Try it →
The required answer is every line of the data containing the word "agent".

○ ○ ○

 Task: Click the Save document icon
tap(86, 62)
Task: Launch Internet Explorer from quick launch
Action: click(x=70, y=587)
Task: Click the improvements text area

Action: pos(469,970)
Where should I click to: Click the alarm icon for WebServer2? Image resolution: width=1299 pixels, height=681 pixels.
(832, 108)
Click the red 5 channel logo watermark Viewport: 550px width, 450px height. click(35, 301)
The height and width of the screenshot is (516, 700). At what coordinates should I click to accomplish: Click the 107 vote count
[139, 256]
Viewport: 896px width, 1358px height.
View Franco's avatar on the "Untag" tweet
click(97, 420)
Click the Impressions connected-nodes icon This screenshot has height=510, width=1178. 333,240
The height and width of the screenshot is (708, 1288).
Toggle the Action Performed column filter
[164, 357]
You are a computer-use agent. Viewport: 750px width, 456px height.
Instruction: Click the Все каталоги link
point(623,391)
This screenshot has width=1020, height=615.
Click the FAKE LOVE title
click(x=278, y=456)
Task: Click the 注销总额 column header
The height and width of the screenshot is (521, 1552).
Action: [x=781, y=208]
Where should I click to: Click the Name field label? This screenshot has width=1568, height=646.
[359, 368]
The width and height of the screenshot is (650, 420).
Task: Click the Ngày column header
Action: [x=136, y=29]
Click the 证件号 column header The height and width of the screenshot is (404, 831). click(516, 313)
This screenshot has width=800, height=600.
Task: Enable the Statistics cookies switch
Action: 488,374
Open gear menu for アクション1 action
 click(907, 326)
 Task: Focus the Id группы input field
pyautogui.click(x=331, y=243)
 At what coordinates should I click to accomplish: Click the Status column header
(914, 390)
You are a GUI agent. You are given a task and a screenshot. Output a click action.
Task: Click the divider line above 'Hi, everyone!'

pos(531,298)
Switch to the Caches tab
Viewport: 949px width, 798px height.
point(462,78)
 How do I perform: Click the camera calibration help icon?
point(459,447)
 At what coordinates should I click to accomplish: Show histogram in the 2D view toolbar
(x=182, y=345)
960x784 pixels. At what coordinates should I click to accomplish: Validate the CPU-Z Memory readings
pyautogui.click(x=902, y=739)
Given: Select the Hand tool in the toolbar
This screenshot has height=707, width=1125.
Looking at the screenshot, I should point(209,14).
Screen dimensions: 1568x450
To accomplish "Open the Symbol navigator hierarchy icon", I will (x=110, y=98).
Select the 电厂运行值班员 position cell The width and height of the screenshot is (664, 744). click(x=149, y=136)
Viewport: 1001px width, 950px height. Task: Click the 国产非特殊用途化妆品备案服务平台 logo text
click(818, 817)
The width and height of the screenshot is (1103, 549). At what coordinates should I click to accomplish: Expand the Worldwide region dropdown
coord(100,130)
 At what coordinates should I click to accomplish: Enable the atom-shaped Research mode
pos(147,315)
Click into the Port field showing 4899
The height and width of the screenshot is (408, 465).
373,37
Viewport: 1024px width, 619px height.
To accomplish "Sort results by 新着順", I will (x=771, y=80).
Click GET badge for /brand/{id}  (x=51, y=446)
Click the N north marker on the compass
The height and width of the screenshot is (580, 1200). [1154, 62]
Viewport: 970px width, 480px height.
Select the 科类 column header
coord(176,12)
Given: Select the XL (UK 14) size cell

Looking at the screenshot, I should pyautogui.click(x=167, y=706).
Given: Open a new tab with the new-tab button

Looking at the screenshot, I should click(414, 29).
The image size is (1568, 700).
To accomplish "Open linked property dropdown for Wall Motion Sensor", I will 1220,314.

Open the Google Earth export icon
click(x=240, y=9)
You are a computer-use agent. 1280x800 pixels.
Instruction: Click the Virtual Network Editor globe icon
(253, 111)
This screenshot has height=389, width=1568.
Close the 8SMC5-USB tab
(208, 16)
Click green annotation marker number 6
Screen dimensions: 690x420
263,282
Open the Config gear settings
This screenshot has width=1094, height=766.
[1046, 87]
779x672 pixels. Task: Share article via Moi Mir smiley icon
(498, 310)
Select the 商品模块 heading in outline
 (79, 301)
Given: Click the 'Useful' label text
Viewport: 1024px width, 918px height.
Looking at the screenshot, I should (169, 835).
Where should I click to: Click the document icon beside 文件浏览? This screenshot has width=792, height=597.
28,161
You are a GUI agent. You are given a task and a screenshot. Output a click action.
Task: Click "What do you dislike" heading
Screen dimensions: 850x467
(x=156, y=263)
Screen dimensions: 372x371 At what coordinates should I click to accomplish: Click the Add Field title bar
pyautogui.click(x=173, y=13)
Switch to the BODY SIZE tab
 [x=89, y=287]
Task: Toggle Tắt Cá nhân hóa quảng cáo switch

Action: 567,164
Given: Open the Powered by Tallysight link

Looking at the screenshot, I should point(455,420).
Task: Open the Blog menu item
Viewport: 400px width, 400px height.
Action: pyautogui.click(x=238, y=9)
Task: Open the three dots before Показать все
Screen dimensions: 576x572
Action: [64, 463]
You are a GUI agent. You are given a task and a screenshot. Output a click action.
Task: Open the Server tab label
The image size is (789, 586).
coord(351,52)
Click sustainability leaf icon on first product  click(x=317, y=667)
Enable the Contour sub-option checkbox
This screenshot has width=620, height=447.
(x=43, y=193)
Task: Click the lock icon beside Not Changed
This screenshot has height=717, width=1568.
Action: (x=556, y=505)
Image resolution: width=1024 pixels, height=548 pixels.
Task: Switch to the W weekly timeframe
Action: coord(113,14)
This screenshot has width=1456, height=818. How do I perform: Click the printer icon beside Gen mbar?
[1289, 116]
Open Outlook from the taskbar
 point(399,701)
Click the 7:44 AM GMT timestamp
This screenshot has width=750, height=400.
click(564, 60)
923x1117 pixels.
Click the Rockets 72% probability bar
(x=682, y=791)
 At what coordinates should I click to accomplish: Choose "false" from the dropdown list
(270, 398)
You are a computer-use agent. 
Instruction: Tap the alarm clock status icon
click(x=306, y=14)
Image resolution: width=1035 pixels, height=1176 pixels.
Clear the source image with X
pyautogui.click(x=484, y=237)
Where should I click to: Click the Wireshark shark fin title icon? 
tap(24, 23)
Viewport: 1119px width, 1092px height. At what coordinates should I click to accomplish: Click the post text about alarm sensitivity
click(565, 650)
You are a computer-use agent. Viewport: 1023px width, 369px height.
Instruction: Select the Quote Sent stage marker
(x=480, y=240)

○ ○ ○

Task output →
You are a computer-use agent. Viewport: 750px width, 456px height.
You are a GUI agent. You are given a task and a screenshot. Output a click action.
You are a computer-use agent. 1280x800 pixels.
You are a GUI agent. You are given a task and a screenshot. Output a click action.
You are a GUI agent. You are given a task and a screenshot. Output a click action.
You are a computer-use agent. 
You are a computer-use agent. Viewport: 1023px width, 369px height.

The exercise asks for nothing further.